Additionally, this EPS guidance range does not reflect a prolonged impact from the volatility associated with the ongoing headwinds we've been experiencing on fuel prices and other commodities as the sustained impact of the recent geopolitical events remains unclear. Thankfully, we have no employees who live or work in Russia or Ukraine, and we have minimal commercial disclosure to this part of the world. That said, our thoughts and prayers are with those being impacted by this growing humanitarian crisis, and we wish for a quick resolution to this conflict and return to peace in the region.

Turning to cash flow. We expect fiscal 2023 free cash flow to be in the range of $1.3 billion to $1.4 billion, which reflects operating cash flow in the range of $2.6 billion to $2.8 billion and CapEx of $1.3 billion to $1.4 billion, including approximately $1.2 billion targeted for Mexico beer operations expansion.

To wrap up, I'd like to reiterate that our capital allocation strategy remains unchanged. In fiscal 2022 alone, our strong operating results and powerful cash flow generation capabilities enabled us to return almost $2 billion in capital to shareholders as part of our overall goal of returning $5 billion by the end of our fiscal 2023.

Our capital allocation priorities augment our organic growth strategy to enable strategic reinvestment where we see category tailwinds.
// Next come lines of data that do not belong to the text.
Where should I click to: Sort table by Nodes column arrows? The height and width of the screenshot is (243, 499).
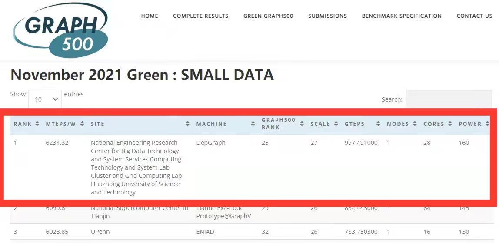pos(415,124)
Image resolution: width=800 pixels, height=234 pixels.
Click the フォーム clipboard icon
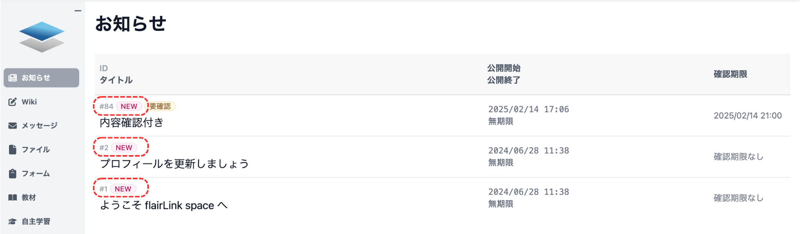[x=13, y=173]
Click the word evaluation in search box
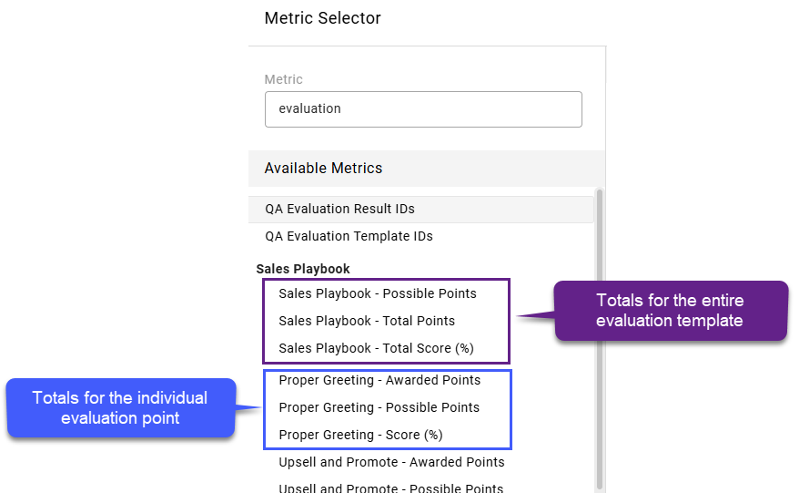 [309, 108]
We believe this strategy, combined with excellent execution and returns to shareholders, positions us to be a top-tier shareholder return generator for many years to come.

With that, Bill and I are happy to take your questions.

Question-and-Answer Session


[Operator Instructions] Our first question today is coming from Lauren Lieberman from Barclays.

Lauren Lieberman

Great. I wanted to talk just a little bit about Corona. I was actually surprised that in your prepared remarks, you talked about expecting more modest growth in Corona Extra in '23. But the momentum on that brand has been so strong this year, my understanding of anecdotes around performance during the Super Bowl period has been tremendous. So just curious why expecting things to slow down a bit in '23.

Bill Newlands

Well, Lauren, we're actually very optimistic that we'll continue to see strong Corona Extra performance. Obviously, as you point out, it was a very pleasant situation for us this past fiscal year, and it significantly outperformed than we expected. But we also have a lot of other priorities in the Corona brand family, as you know. As I stated in my remarks, we expect Premier to be a heavy focus both in the on-premise as well as building out our distribution capabilities in the off-premise. So we're just trying to be sort of aware that we're going to have a lot of overall work across the family, but we expect to continue to see Corona Extra be a continuing growth driver in our overall business.


Our next question is coming from Dan Mohsenian from Morgan Stanley.

Dara Mohsenian

So I wanted to focus on beer margins First, just how much visibility do you think you have on the fiscal 2023 beer margin guidance given there's a number of moving pieces? There's also tremendous external volatility including how hedged or locked in on contracts you are on some of your key commodities and might. And what might be some of the bigger risk points in terms of margins?

And then second, just on the pricing front, playing devil's advocate, why not be more aggressive than the long-term 1% to 2% algorithm? I'm just having a hard time believing that $1 incremental per case cost on beer is going to be that much of a factor in a trade down decision relative to consumers seeing much, much higher dollar pressure from other areas, whether it's grocery, gas or electricity costs. So just your thoughts around why not being more aggressive on pricing, particularly given the market share volatility and if you're seeing any signs of trade down so far?

Garth Hankinson

Thanks, Dara. I'll take the first part of that question on margin and then Bill will comment on pricing. So as we started selling in the second half of last year, the inflationary environment, obviously, have gotten a little bit deeper and more protracted than anyone expected. And so that's why we were focused in January as to the facts we're going to be facing some additional headwinds this coming year.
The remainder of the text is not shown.